Saved entries
---------------
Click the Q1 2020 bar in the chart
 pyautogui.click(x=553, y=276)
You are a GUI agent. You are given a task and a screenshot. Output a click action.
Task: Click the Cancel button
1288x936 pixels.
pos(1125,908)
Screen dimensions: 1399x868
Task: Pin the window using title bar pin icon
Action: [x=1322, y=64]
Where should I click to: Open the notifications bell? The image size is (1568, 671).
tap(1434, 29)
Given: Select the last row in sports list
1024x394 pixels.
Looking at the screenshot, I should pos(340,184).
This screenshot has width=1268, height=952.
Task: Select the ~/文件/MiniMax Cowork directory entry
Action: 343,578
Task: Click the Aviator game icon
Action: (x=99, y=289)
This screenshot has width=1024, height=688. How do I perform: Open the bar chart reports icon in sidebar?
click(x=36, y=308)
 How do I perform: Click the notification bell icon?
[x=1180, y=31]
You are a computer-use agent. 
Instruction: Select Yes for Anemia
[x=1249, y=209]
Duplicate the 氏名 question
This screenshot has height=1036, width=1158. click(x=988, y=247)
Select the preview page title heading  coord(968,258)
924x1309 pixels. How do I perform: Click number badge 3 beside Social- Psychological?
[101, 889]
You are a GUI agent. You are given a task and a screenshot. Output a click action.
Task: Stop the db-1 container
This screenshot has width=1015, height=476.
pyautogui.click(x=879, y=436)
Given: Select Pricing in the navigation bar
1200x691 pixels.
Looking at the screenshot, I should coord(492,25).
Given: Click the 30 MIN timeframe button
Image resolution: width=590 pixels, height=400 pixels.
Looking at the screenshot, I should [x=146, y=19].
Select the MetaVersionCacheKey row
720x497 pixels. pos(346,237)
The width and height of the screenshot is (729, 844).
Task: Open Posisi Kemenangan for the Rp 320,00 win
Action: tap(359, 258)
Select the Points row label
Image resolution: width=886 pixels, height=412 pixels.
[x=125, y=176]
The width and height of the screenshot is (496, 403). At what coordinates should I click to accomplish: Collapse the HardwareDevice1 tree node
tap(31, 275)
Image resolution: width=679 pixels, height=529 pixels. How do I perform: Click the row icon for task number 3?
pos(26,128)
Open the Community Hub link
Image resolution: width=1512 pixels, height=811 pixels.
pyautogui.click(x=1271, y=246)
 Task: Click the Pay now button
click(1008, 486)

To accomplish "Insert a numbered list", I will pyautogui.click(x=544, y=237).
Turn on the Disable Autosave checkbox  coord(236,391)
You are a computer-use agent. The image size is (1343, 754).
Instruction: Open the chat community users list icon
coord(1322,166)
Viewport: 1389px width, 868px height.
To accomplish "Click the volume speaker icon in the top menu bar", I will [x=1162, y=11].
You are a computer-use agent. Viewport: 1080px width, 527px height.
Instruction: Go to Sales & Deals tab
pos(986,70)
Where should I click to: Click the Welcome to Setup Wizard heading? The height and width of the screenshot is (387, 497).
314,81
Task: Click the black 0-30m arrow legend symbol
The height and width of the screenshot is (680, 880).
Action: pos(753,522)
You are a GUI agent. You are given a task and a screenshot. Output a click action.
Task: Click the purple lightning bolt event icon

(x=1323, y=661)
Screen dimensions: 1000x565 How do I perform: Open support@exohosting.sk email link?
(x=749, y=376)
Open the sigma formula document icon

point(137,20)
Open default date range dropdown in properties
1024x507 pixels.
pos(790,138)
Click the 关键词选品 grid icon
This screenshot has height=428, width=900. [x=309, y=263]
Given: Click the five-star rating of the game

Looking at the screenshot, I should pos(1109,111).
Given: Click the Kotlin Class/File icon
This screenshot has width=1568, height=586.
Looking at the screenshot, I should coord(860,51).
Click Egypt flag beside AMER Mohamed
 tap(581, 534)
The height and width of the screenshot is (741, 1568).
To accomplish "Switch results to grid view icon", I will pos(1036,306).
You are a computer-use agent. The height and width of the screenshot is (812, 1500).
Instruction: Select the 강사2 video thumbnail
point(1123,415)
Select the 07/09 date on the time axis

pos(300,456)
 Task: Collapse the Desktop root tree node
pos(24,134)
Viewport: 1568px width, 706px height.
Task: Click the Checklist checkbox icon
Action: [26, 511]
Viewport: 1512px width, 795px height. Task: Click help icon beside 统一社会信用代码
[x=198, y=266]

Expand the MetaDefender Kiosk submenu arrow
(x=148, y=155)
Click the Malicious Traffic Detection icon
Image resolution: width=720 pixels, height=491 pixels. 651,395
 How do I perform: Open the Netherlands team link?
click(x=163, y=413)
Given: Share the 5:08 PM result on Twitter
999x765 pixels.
---------------
▸ Exercise goal: Reproduce exactly what appears from the line containing "How do I perform: Open the Netherlands" down to the final line of the data.

▸ Solution to this exercise:
 How do I perform: Open the Netherlands team link?
click(x=163, y=413)
Given: Share the 5:08 PM result on Twitter
999x765 pixels.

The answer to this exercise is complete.